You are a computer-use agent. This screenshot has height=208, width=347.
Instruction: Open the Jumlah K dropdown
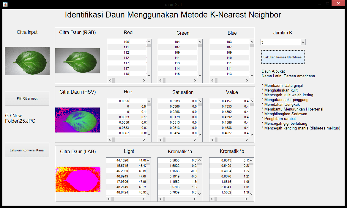pyautogui.click(x=303, y=42)
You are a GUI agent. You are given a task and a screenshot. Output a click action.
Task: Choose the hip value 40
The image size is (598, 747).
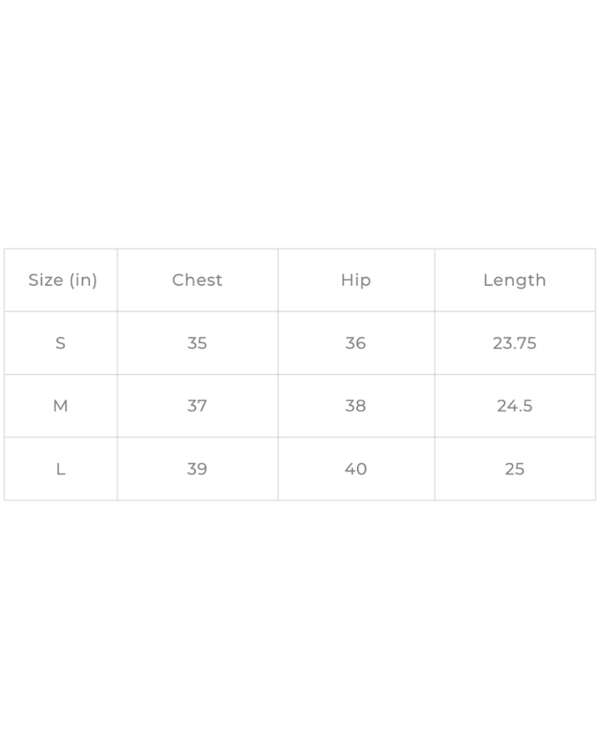(x=355, y=469)
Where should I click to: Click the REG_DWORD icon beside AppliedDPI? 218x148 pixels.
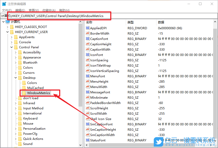tap(88, 28)
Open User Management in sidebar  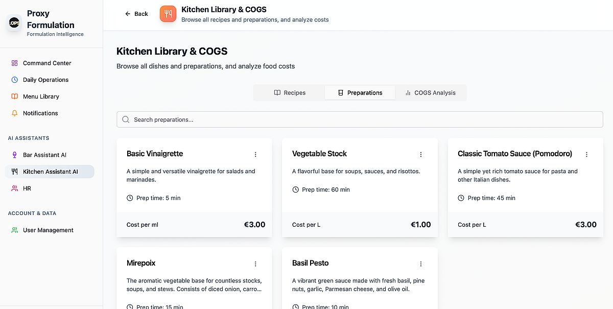click(48, 230)

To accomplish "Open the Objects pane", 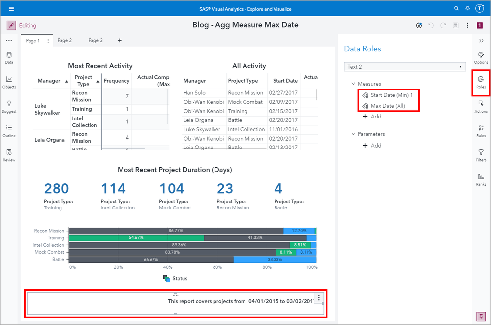I will coord(9,82).
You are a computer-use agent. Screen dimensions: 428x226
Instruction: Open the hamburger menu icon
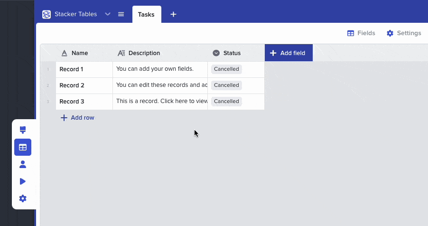(121, 14)
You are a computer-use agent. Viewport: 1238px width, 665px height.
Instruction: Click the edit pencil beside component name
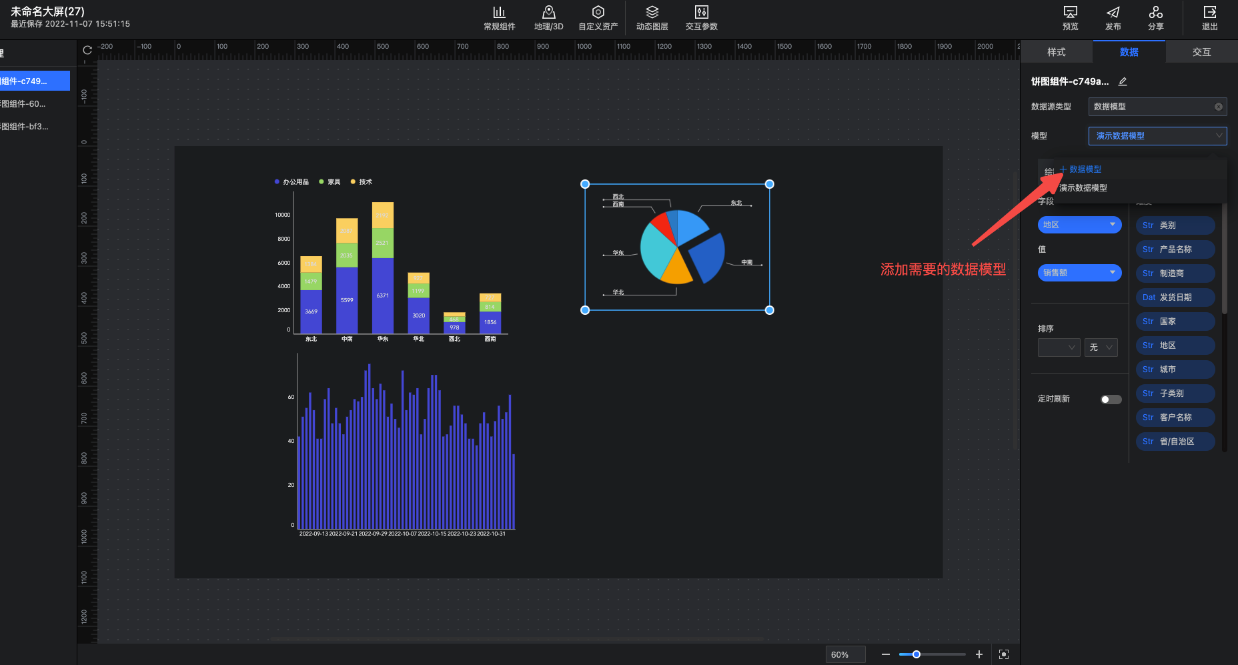click(x=1123, y=81)
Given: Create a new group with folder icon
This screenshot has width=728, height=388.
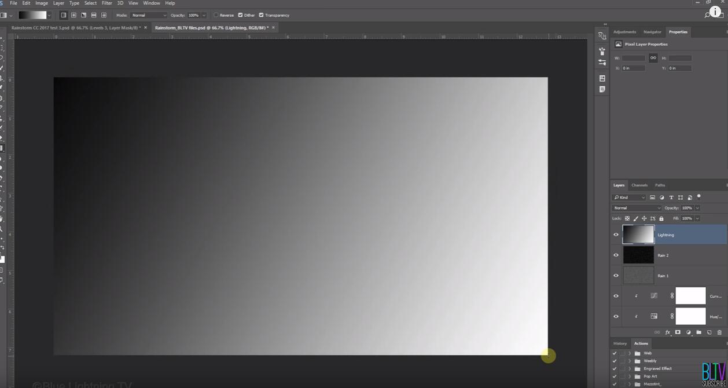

▸ THE TASK: Using the material above, count how many lines include the word "agent" and answer with only that figure.

▸ RESULT: 4